### Aim:
Can you copy the records from the line containing "Click the 首页 bar for 360 in short keywords" through the line containing "Action: click(675, 473)" verbatim, both of those lines included?
_ _ _ _ _
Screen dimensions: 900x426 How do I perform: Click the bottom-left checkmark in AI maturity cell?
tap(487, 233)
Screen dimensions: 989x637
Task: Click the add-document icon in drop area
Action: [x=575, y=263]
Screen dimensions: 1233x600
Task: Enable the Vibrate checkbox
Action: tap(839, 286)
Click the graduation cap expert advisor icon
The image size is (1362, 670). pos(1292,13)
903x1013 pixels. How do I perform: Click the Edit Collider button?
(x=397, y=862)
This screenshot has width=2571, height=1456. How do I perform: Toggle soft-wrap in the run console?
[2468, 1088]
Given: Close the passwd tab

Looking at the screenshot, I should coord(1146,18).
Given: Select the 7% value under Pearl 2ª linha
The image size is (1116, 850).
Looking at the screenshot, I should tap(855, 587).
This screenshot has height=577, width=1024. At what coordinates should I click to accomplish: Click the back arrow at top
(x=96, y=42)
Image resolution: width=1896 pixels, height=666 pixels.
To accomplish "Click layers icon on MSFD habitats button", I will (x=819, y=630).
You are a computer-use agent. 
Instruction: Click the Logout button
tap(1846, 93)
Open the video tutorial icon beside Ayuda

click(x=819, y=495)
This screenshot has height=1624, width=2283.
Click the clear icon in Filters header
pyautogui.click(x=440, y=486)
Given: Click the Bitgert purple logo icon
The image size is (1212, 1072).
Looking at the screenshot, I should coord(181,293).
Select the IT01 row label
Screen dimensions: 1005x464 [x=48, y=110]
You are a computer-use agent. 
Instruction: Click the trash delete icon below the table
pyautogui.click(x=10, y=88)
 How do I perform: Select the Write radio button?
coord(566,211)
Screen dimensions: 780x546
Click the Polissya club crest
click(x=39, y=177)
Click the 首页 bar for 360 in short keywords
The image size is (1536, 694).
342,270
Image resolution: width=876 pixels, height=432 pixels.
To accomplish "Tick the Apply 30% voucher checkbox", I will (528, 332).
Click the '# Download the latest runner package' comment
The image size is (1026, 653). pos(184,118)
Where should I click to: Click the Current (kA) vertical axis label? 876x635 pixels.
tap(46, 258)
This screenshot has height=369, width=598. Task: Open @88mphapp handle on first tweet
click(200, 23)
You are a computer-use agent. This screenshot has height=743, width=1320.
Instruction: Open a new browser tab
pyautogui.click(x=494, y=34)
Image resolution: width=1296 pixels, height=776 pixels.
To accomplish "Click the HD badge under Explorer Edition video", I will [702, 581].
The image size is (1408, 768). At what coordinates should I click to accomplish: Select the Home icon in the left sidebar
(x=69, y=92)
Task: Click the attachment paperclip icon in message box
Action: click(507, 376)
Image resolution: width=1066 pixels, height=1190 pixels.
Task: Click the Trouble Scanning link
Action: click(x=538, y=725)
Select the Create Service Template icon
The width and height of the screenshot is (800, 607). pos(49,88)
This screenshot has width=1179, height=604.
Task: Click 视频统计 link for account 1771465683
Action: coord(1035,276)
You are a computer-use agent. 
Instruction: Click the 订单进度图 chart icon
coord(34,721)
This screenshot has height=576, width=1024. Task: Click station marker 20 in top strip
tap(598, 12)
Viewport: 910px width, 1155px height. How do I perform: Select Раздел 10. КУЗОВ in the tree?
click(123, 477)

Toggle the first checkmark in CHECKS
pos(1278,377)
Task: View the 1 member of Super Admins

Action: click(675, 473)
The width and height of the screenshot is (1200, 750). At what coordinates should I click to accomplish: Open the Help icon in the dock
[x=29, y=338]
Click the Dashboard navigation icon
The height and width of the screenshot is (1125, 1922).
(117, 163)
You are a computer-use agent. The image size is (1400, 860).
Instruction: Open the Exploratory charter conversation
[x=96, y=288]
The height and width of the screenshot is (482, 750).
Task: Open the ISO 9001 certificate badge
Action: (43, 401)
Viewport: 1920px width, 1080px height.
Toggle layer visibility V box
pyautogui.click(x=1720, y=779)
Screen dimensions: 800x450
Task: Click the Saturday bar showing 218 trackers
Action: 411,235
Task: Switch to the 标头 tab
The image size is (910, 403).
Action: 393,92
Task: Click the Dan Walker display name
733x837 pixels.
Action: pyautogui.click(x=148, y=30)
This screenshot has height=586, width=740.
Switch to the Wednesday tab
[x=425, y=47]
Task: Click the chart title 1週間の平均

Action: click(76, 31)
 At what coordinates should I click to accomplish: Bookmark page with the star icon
_ _ _ _ _
### Full answer:
Click the 首页 bar for 360 in short keywords
The image size is (1536, 694).
342,270
Image resolution: width=876 pixels, height=432 pixels.
To accomplish "Tick the Apply 30% voucher checkbox", I will (528, 332).
Click the '# Download the latest runner package' comment
The image size is (1026, 653). pos(184,118)
Where should I click to: Click the Current (kA) vertical axis label? 876x635 pixels.
tap(46, 258)
This screenshot has height=369, width=598. Task: Open @88mphapp handle on first tweet
click(200, 23)
You are a computer-use agent. This screenshot has height=743, width=1320.
Instruction: Open a new browser tab
pyautogui.click(x=494, y=34)
Image resolution: width=1296 pixels, height=776 pixels.
To accomplish "Click the HD badge under Explorer Edition video", I will [702, 581].
The image size is (1408, 768). At what coordinates should I click to accomplish: Select the Home icon in the left sidebar
(x=69, y=92)
Task: Click the attachment paperclip icon in message box
Action: click(507, 376)
Image resolution: width=1066 pixels, height=1190 pixels.
Task: Click the Trouble Scanning link
Action: click(x=538, y=725)
Select the Create Service Template icon
The width and height of the screenshot is (800, 607). pos(49,88)
This screenshot has width=1179, height=604.
Task: Click 视频统计 link for account 1771465683
Action: coord(1035,276)
You are a computer-use agent. 
Instruction: Click the 订单进度图 chart icon
coord(34,721)
This screenshot has height=576, width=1024. Task: Click station marker 20 in top strip
tap(598, 12)
Viewport: 910px width, 1155px height. How do I perform: Select Раздел 10. КУЗОВ in the tree?
click(123, 477)

Toggle the first checkmark in CHECKS
pos(1278,377)
Task: View the 1 member of Super Admins

Action: click(675, 473)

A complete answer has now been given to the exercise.